La famiglia Zappacosta ha una storia secolare nel mondo del vino. Il primo a produrre vino nella mia famiglia fu il mio trisnonno Adamo, che lo faceva in un piccolo paese nel cuore dell’Abruzzo, Bucchianico. Purtroppo, a causa delle guerre e della frammentazione dei terreni, questa tradizione si interruppe per molti anni.
È stato poi mio padre – che curiosamente porta lo stesso nome, Adamo – a riprendere questo percorso.
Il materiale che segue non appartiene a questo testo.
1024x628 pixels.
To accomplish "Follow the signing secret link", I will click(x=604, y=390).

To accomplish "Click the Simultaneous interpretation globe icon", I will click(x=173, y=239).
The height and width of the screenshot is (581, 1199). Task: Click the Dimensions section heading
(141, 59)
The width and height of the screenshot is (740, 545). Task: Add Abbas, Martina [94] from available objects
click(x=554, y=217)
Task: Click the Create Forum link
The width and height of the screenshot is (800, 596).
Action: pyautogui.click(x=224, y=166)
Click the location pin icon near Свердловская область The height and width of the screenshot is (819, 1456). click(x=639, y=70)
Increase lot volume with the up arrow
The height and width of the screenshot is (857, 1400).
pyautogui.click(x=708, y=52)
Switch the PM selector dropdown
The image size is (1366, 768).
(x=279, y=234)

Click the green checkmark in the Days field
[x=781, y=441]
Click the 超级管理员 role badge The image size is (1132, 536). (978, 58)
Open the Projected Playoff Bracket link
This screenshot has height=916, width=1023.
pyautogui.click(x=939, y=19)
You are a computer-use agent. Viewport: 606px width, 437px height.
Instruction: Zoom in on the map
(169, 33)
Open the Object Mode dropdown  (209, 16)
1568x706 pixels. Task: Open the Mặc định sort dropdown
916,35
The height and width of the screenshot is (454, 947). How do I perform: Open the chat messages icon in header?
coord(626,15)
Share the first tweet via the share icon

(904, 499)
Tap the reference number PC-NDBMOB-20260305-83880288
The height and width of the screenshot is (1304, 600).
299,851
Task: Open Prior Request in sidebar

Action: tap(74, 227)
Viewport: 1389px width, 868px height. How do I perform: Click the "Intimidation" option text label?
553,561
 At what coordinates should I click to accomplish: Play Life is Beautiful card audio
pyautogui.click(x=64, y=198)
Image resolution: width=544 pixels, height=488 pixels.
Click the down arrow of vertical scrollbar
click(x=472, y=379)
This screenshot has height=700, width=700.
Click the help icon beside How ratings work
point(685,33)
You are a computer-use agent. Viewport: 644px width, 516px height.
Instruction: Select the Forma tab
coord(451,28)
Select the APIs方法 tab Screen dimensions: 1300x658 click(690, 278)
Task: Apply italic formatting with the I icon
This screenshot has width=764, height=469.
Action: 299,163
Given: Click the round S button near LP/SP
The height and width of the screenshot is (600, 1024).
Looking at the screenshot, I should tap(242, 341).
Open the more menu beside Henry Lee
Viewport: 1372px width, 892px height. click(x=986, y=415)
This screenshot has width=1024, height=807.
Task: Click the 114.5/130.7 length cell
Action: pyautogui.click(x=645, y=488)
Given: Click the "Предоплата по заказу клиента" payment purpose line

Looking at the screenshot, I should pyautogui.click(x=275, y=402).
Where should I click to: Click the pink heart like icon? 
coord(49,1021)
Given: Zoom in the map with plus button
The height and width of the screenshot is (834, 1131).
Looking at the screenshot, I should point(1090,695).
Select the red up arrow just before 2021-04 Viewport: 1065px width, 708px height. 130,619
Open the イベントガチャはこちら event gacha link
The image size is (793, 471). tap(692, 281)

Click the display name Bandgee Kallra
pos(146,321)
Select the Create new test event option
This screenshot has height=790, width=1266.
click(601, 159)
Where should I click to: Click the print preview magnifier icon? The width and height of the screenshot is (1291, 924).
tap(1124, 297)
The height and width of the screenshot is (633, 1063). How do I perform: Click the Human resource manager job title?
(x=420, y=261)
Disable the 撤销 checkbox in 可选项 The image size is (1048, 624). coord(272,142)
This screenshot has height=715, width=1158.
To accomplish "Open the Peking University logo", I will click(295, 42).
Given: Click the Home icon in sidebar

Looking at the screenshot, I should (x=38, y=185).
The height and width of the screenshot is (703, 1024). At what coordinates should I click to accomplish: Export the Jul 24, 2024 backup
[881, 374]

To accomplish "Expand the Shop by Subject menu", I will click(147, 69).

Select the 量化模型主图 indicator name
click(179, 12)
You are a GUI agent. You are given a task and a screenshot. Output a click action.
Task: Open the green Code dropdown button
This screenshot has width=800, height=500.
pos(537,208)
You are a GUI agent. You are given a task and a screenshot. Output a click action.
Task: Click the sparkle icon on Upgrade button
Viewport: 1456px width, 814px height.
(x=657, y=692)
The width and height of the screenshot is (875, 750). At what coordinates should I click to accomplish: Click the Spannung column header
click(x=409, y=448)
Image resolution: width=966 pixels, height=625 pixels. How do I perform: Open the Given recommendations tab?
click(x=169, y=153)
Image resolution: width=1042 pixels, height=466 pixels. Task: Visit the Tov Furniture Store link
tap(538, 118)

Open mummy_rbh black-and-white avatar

Spinto dal coraggio e dalla visione di mia madre, che disegnò anche le prime etichette, nel 2008 diede vita a quello che inizialmente era un vero e proprio vin du garage, con un ettaro di vigneto a Chieti, condiviso con mio nonno Carmine.
Ed è qui che entro in gioco io. Vivevo a Londra e facevo tutt’altro nella vita, ma dopo la scomparsa di mio nonno ho deciso di tornare a casa e dedicarmi a tempo pieno a questo settore meraviglioso.
Da quel momento sono iniziati diversi progetti di ampliamento e di restyling aziendale, ed è proprio di questo percorso che oggi voglio parlarvi. Il nostro obiettivo è valorizzare una storia familiare che per troppo tempo è rimasta in silenzio e, allo stesso tempo, dare voce a un territorio a cui sono profondamente legato: Chieti e Bucchianico.